**RECORDED DATA**
▬▬▬▬▬▬

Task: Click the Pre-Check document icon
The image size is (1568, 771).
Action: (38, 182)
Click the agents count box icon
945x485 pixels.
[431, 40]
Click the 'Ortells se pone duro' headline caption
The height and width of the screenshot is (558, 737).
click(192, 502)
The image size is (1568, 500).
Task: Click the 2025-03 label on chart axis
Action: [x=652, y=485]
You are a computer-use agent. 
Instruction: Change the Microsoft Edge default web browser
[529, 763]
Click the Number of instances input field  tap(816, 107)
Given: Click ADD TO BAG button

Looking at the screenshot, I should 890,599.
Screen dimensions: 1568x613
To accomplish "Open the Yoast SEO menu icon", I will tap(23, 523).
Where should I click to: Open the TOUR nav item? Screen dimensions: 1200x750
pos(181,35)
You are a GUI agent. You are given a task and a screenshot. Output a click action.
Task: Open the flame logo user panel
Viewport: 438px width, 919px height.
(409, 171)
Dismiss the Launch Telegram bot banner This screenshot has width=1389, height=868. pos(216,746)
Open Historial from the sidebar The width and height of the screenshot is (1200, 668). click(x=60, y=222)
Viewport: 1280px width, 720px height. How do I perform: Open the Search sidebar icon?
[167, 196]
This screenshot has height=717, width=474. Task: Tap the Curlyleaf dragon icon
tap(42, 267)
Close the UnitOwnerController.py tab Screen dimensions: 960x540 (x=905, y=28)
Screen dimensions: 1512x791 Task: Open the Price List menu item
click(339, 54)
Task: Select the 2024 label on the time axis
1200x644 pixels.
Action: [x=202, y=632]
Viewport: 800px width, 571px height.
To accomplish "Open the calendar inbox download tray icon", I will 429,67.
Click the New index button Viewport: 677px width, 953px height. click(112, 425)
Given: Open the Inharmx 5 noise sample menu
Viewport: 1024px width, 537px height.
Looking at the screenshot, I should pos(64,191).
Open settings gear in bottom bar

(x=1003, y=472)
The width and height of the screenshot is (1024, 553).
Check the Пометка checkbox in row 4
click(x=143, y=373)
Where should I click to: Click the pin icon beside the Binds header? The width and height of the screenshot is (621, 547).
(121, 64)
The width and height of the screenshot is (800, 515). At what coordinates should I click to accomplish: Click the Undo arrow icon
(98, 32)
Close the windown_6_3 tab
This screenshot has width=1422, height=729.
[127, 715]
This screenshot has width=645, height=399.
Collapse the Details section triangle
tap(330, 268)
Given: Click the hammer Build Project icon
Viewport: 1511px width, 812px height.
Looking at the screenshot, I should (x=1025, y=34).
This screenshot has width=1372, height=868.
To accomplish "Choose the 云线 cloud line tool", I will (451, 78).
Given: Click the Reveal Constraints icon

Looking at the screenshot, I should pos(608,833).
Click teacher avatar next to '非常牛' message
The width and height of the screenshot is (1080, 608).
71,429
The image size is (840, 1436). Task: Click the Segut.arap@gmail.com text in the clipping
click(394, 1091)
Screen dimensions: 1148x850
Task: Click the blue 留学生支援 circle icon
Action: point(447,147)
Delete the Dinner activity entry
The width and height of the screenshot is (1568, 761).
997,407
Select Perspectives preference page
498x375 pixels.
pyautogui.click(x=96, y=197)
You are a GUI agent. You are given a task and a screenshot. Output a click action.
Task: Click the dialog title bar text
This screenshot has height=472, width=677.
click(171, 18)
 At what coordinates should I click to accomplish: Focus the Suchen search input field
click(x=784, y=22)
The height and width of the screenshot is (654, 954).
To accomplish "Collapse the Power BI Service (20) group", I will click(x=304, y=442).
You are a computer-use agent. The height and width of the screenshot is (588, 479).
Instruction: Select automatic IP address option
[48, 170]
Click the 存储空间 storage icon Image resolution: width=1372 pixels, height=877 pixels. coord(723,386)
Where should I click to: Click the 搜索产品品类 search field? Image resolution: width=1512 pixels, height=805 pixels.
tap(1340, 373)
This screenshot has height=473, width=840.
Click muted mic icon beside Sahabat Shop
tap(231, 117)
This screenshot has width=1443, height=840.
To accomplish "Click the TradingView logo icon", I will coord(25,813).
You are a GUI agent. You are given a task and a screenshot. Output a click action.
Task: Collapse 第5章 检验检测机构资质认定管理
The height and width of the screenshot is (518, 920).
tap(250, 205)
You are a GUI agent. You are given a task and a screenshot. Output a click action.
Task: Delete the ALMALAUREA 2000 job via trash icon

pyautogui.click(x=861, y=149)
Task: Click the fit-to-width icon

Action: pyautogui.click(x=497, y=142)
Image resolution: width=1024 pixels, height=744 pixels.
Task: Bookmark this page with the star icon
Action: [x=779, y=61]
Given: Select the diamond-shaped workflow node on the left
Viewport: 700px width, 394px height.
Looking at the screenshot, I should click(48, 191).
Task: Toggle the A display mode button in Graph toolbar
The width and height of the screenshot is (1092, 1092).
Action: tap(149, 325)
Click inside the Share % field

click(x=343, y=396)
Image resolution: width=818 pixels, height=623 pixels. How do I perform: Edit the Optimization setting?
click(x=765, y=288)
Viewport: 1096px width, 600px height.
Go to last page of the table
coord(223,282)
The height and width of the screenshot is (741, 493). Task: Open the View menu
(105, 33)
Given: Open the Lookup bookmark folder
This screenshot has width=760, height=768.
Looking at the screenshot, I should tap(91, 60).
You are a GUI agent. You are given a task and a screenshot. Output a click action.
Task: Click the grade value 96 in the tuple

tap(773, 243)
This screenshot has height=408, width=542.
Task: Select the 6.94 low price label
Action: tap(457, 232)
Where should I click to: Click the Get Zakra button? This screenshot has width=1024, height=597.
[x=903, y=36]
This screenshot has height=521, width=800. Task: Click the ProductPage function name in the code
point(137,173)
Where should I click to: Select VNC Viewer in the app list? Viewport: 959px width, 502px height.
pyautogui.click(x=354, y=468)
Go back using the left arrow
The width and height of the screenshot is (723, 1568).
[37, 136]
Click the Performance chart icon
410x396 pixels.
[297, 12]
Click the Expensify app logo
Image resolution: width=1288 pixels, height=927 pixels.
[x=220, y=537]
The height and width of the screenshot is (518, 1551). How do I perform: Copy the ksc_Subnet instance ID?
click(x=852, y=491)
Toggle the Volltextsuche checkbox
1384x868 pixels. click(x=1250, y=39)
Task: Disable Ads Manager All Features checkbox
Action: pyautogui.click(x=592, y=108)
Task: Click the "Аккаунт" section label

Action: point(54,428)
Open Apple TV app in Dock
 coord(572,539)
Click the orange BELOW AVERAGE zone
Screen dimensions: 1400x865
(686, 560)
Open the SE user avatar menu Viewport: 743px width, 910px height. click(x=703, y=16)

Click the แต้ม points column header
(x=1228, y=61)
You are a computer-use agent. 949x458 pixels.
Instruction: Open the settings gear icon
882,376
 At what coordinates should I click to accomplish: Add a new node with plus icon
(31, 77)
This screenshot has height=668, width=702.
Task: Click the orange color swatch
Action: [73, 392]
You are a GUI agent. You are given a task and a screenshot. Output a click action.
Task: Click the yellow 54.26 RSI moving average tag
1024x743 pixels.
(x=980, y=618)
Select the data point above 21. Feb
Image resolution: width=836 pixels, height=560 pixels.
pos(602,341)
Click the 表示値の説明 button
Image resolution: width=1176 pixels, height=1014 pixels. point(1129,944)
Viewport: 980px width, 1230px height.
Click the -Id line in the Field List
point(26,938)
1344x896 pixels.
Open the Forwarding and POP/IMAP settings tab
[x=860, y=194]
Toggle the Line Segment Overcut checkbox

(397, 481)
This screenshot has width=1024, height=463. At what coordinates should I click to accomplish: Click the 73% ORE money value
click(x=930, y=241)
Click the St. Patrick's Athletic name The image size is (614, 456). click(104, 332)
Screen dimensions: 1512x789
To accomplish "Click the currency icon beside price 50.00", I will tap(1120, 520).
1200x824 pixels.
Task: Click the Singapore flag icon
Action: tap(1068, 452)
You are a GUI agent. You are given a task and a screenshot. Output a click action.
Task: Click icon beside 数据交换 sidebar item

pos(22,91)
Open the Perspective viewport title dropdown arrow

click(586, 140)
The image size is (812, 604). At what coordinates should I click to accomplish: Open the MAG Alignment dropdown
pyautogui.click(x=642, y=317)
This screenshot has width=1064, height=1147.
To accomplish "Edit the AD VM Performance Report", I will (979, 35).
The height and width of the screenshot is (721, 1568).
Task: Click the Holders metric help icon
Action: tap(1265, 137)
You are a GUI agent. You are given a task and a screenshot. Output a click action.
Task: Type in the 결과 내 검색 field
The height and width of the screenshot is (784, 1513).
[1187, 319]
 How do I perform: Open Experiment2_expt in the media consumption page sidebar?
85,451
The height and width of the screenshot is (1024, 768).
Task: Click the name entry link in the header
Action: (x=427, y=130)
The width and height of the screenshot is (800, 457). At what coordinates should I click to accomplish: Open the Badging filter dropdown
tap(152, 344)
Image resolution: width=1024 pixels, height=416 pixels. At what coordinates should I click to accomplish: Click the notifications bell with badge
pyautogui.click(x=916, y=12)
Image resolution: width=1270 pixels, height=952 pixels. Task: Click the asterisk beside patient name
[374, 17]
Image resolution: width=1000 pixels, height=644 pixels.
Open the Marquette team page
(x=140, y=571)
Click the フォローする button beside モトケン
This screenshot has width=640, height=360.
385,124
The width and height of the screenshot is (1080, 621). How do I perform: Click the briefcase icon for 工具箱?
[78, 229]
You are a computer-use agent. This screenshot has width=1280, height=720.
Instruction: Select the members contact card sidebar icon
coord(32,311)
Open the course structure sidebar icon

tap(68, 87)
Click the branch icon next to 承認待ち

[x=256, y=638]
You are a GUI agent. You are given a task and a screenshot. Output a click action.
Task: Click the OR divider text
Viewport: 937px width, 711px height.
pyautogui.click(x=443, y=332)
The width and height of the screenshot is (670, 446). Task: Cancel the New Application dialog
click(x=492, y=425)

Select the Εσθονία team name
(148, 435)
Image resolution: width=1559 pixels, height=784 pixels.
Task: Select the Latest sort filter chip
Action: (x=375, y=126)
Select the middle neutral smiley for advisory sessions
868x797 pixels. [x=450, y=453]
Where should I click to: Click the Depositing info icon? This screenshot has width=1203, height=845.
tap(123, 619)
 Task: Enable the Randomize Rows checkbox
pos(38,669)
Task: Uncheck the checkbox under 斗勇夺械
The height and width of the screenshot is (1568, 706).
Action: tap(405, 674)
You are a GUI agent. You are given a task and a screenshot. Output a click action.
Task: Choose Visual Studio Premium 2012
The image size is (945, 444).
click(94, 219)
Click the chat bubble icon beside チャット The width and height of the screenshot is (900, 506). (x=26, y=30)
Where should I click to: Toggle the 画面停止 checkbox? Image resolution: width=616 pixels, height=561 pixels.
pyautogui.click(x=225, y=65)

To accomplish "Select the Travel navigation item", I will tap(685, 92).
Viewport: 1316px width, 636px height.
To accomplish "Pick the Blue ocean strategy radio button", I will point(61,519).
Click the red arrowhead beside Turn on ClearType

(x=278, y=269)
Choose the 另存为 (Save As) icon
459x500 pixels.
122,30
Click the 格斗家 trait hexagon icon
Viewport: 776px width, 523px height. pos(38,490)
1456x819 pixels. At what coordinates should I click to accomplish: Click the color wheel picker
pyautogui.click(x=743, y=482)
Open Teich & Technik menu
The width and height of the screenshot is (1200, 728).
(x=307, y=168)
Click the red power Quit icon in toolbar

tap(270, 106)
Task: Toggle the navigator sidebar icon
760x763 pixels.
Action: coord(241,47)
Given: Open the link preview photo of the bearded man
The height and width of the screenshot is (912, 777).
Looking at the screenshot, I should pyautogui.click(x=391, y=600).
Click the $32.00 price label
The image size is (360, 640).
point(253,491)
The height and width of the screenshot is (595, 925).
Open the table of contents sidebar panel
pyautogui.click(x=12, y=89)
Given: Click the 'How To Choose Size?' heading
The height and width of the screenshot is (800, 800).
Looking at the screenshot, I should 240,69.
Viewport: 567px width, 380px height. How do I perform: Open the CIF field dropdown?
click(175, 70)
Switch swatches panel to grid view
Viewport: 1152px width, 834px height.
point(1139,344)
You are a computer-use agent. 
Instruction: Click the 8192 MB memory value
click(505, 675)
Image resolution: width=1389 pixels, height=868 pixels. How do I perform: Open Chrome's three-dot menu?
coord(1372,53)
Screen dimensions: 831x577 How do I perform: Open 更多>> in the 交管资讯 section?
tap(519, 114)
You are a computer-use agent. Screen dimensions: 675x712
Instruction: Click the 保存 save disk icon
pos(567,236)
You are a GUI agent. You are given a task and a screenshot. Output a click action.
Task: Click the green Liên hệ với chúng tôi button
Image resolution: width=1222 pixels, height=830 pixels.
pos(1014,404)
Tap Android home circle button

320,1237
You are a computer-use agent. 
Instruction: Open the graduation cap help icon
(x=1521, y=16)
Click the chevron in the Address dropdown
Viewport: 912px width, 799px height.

▬▬▬▬▬▬

**WORK TO COMPLETE**
Copy out each line of the listing that holds the word "Choose".

**ANSWER TO THE PROBLEM**
To accomplish "Choose the 云线 cloud line tool", I will (451, 78).
Task: Choose Visual Studio Premium 2012
Choose the 另存为 (Save As) icon
Given: Click the 'How To Choose Size?' heading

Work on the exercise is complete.